*PROBLEM REQUIREMENTS*. Copy nothing but the lines below running from the line containing "At what coordinates" through the line containing "This screenshot has width=825, height=426.", both end lines included.

*RECORDS FOR THE EXERCISE*.
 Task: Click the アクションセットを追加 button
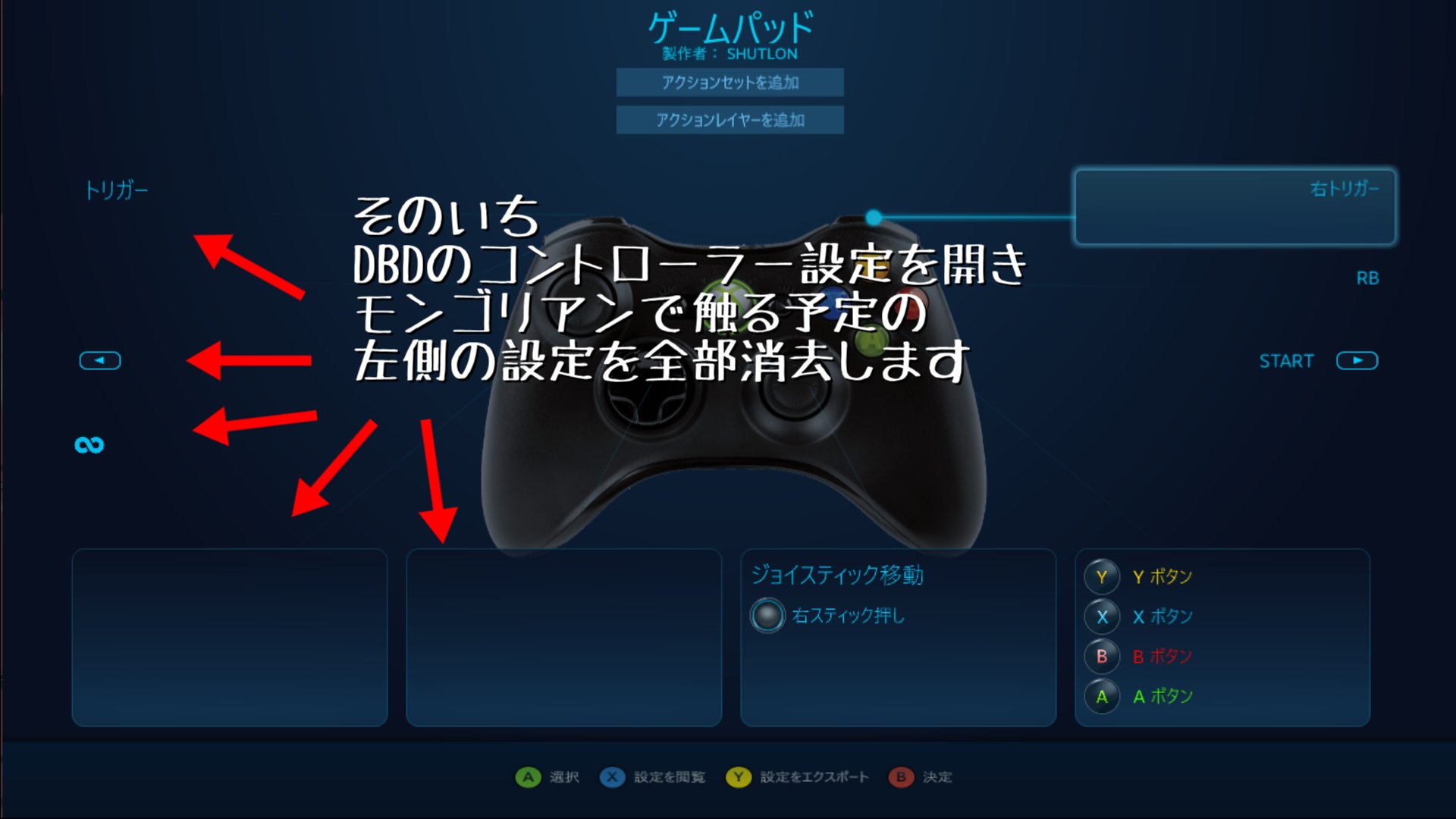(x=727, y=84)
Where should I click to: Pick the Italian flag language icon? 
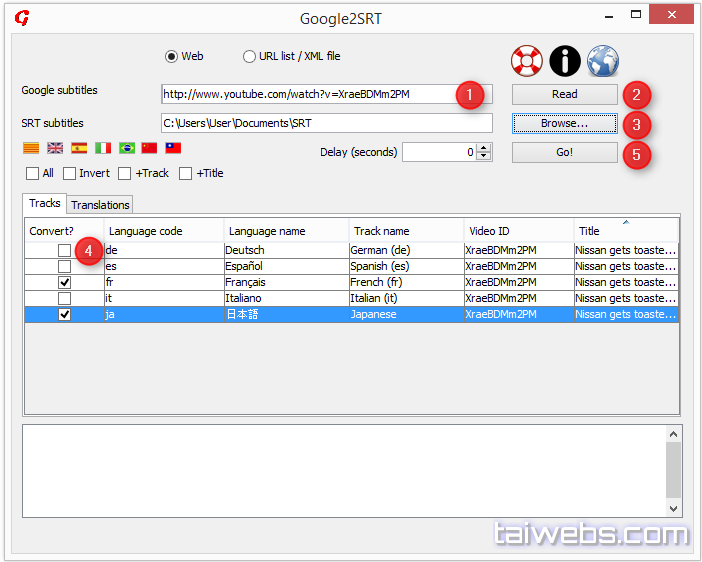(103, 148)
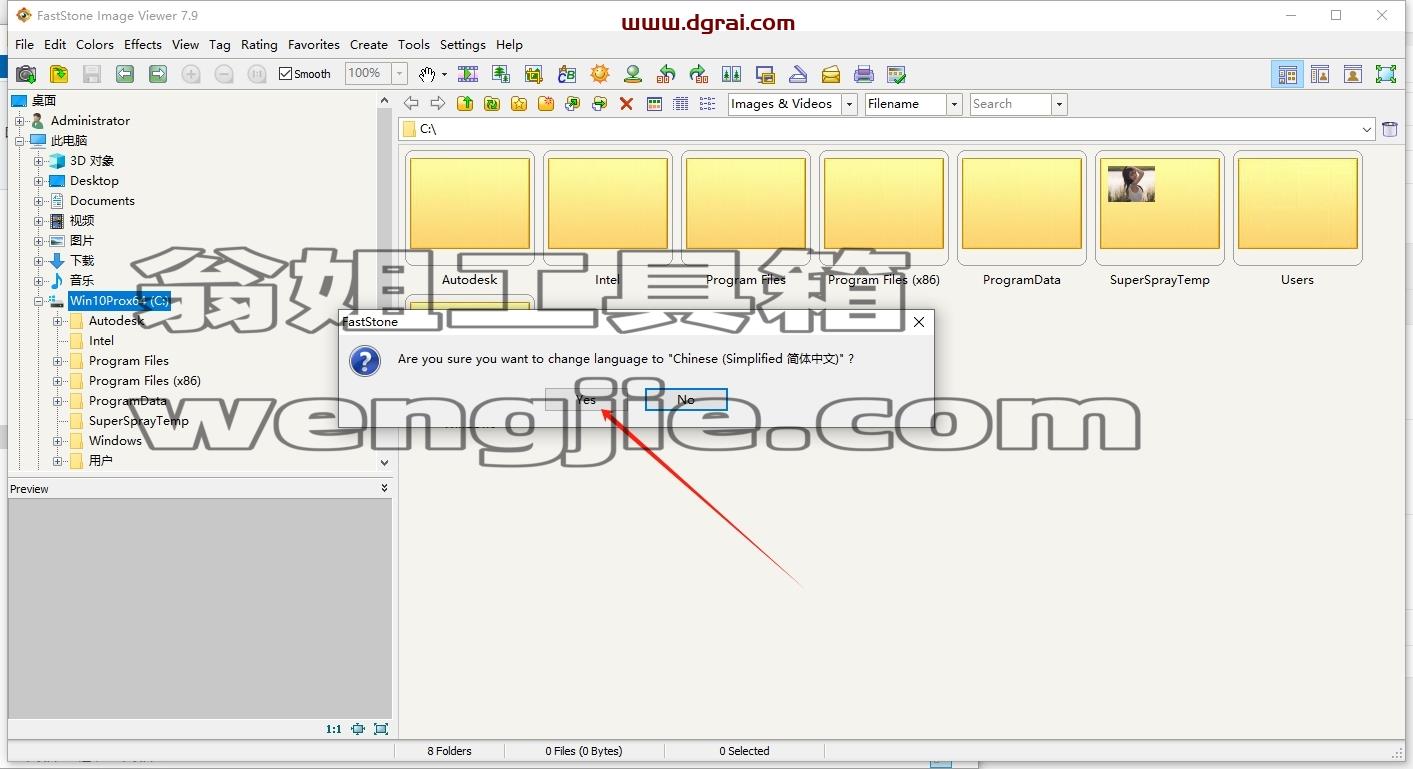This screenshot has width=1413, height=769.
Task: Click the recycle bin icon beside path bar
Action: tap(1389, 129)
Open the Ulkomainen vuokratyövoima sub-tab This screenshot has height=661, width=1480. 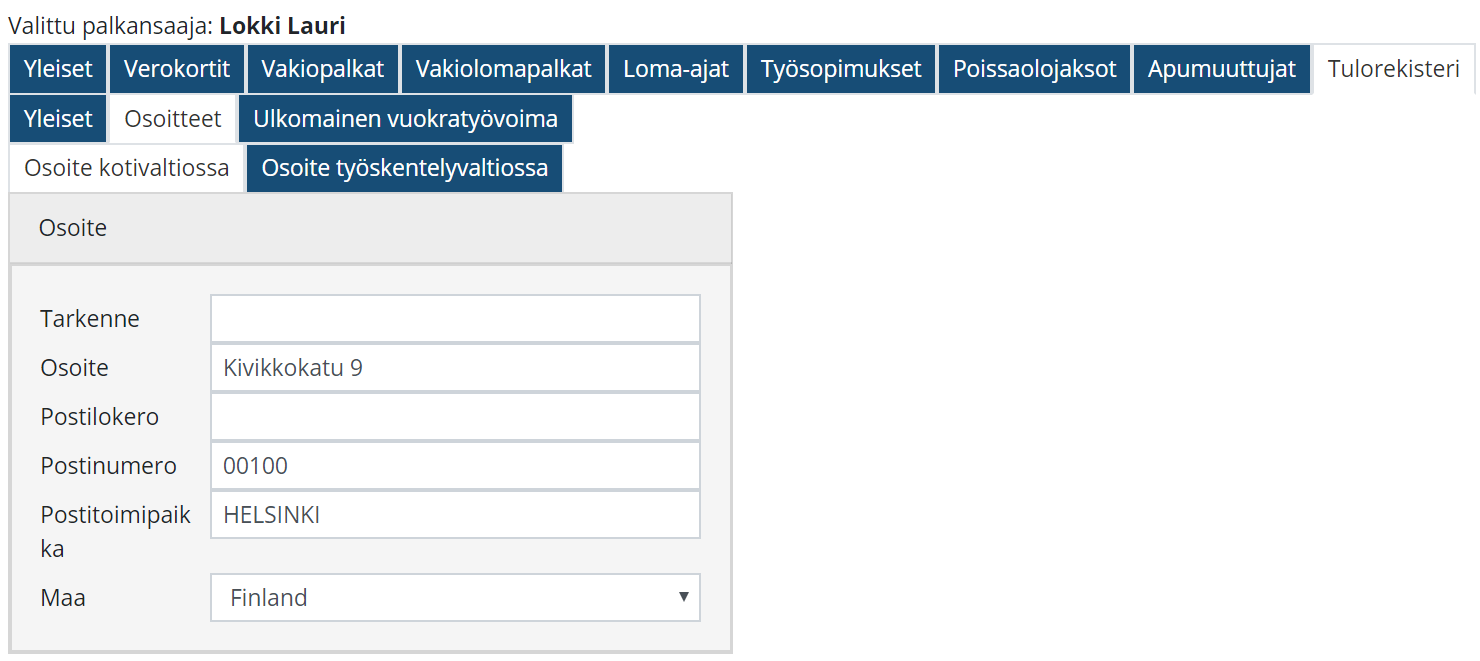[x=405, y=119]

--

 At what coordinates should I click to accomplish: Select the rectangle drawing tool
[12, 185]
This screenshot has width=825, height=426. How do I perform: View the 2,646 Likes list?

---

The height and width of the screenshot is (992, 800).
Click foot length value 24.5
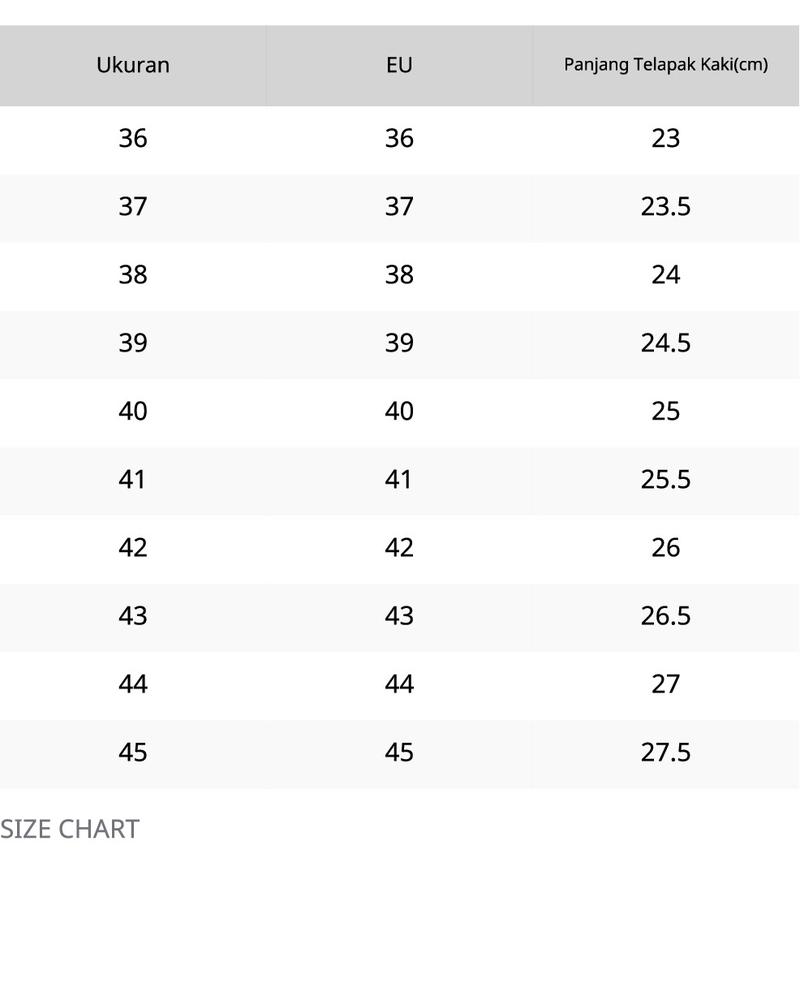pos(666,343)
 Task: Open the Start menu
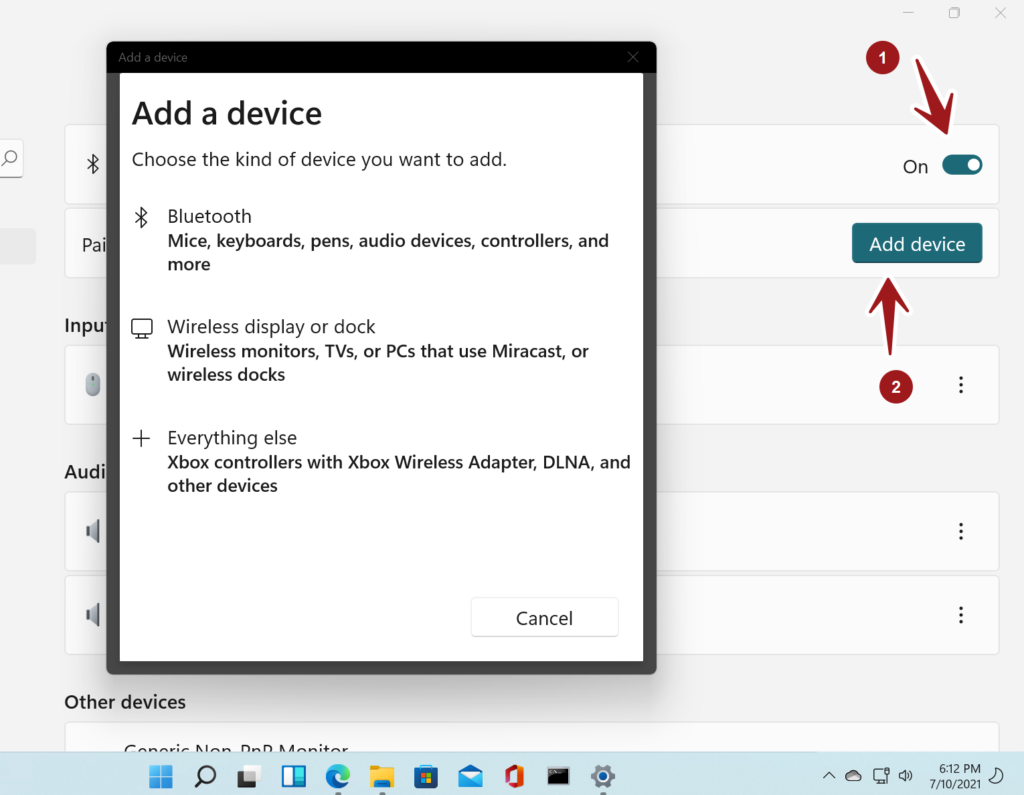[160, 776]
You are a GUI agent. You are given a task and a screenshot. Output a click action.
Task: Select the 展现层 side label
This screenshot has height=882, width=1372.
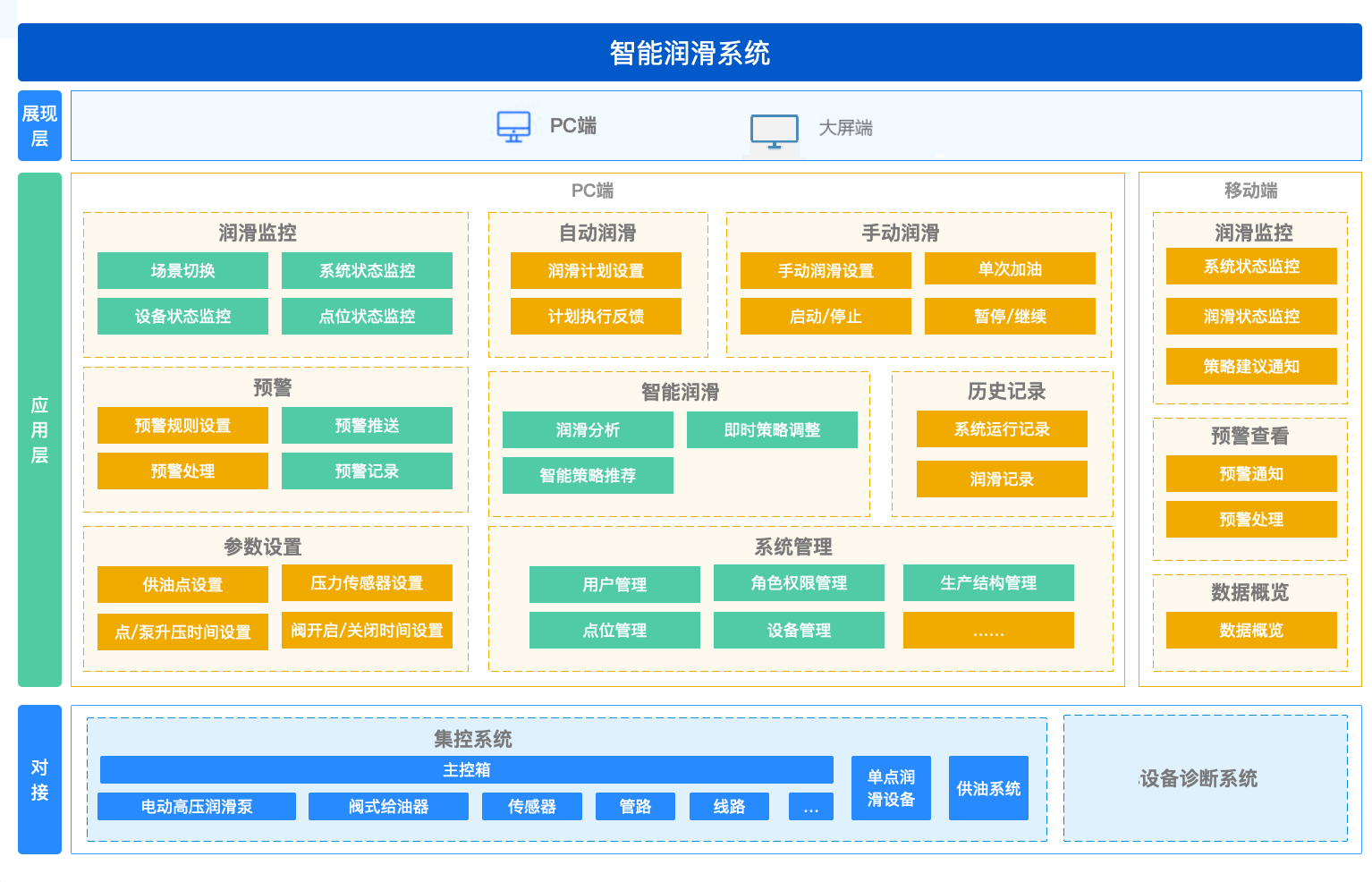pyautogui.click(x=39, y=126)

*ANSWER TO THE PROBLEM*.
 At what coordinates should I click to accomplish: Select the rectangle drawing tool
[12, 185]
This screenshot has width=825, height=426. How do I perform: View the 2,646 Likes list?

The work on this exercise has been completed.